We’d missed the train. I wasn’t even sure what happened now.

I didn’t want to cry, desperately didn’t want to do that.

But my eyes welled as I closed my bag and stood up.

My backside and arm ached. And the only person with me was my primary foe.

Everything was terrible, worthy of tears for sure.

But I couldn’t—wouldn’t—dare. Not in front of him.

“It appears Apolline has gone on without us.”

“Oh, well, of course. She probably would have.” I nearly choked on the words. “I can’t believe this is happening.”

“Hey,” he said softly. “It’s okay. I’ll call the paper and tell them what happened. Then we’ll get our tickets switched. It will all be fine.”

I bit my lip as the tears welled again. I would die if I cried. I sniffed and that seemed to hold it back. He put a comforting hand on my forearm. “Are you sure you’re okay?”

Hating myself, hating him for being so nice, I groaned. “I’m fine. Just stop asking. This is your fault anyway.”

“My fault? I didn’t push you down the stairs, darling.”

“Don’t darling me! If you hadn’t paid for your papers and your book with a gold Napoleon, then we wouldn’t have been in such a hurry.”

“How was I supposed to know he wouldn’t have change. What news agent doesn’t have change? And it was your idea to go to the newsstand, you know. Which you—you, mademoiselle—insisted was close by. When really it was on the other side of the station.”

“Well, if you’d have stayed with Apolline, you could be on your way to Cabourg right now.”

“Are you serious? You know we both could have gone without the papers to read. I would have been perfectly happy making conversation the whole trip; because I am a decent human being.”

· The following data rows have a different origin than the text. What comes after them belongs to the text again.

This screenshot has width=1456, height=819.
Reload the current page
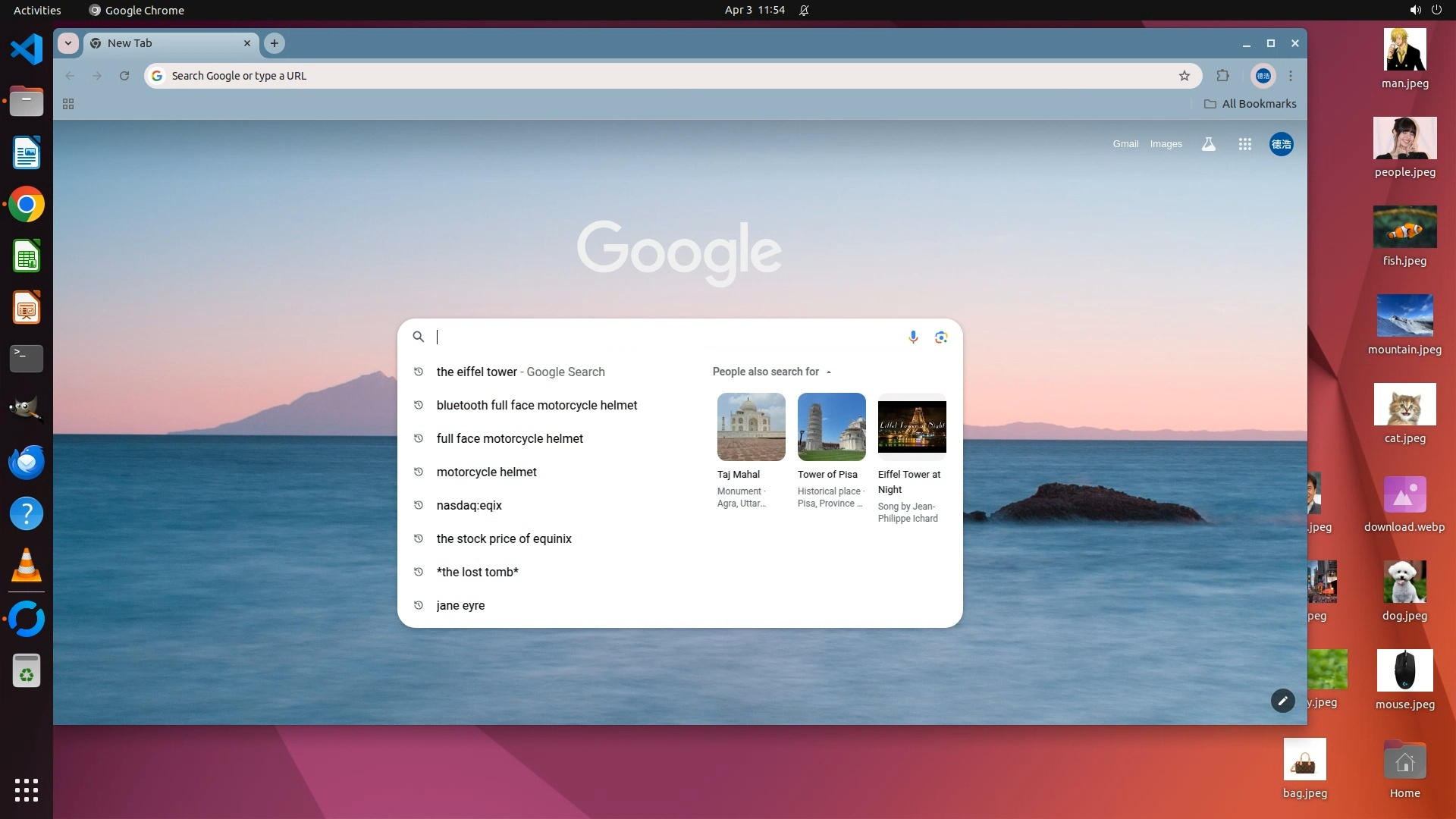[x=124, y=76]
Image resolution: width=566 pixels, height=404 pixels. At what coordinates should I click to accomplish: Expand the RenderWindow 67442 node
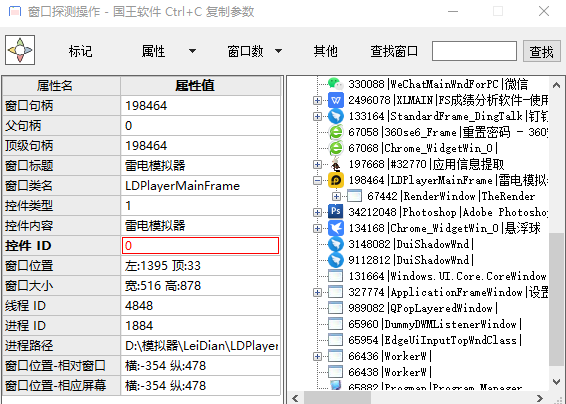(x=336, y=196)
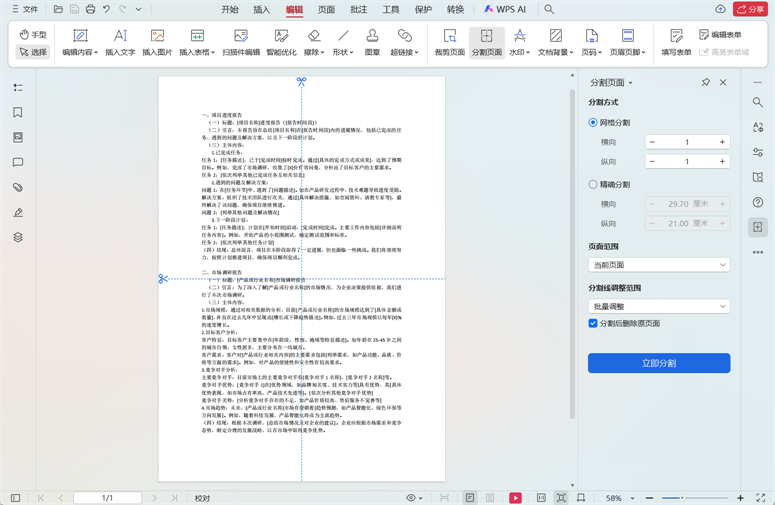Viewport: 775px width, 505px height.
Task: Increase the 横向 grid count with plus
Action: click(x=722, y=142)
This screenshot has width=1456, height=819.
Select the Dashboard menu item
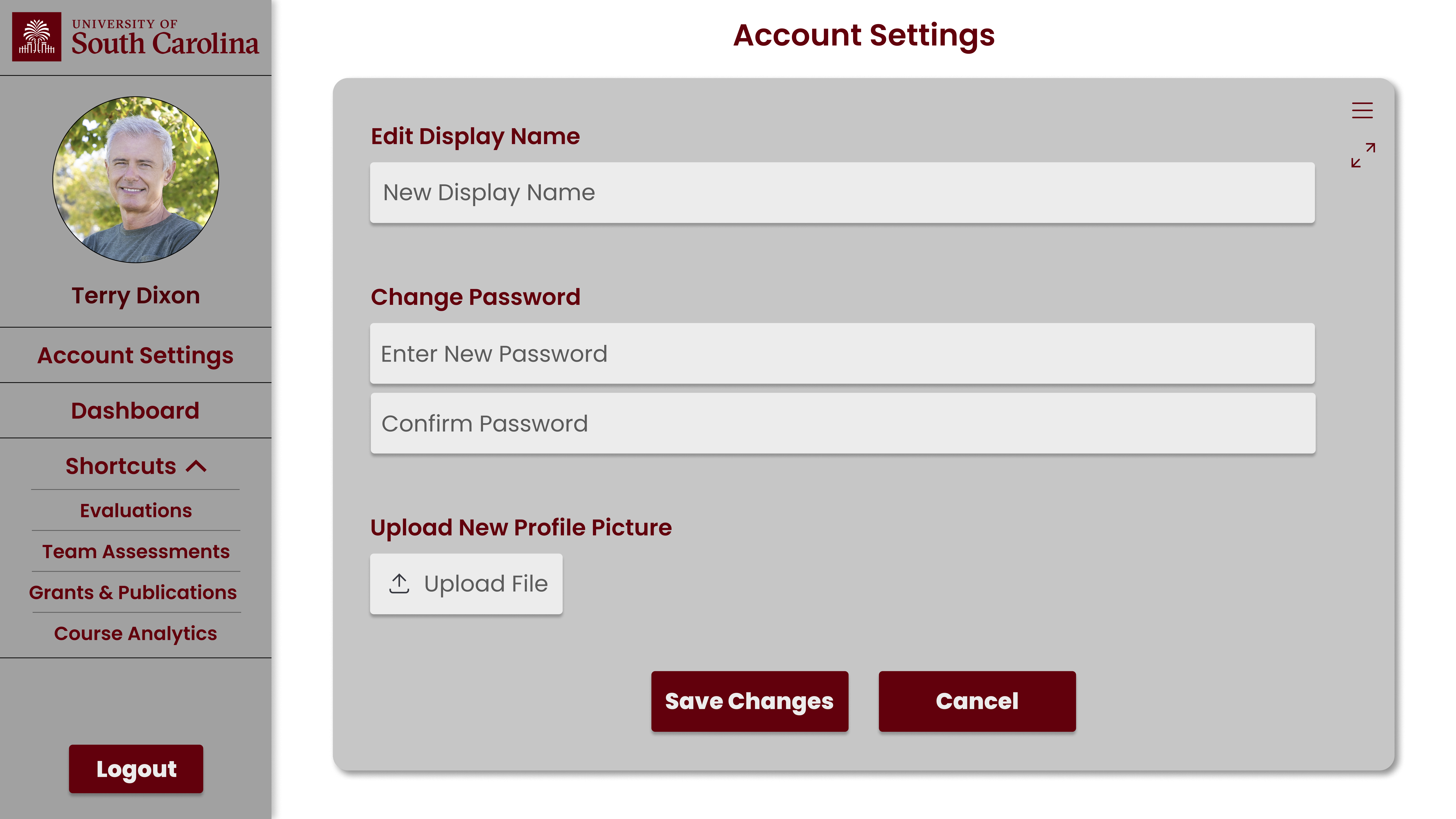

“Oh?” My pulse raced and a heated fury that felt strangely sexual whipped up inside me. “And what does that make me in your estimation? Not decent?”

“How about cruel? Cold and cruel. Does that sound more like it?”

“Fine.” We were standing at the base of the stairs, facing off.

People were still watching, and there was no way I could count on him to be the bigger person.

So I relented. Swallowing hard, I said, “Merci. Is that what you want? Merci, Benoit, for stopping to help me. I’m fine.

I can take care of myself. Let’s just go find out about the next train. ”

“Yes, let’s.” He sniffed, perhaps noticing our audience.

I had sacrificed friendships to keep my job, to get opportunities like this.

I needed to do well. I needed to beat him.

I couldn’t let him distract me with charm or insincere concern for my well being.

Because there was no way it was anything more than that.

The stakes were high and rising. This was war.

And I had to wage it carefully. Screaming at him in a train station, or letting this situation escalate any further would not benefit me in the long term.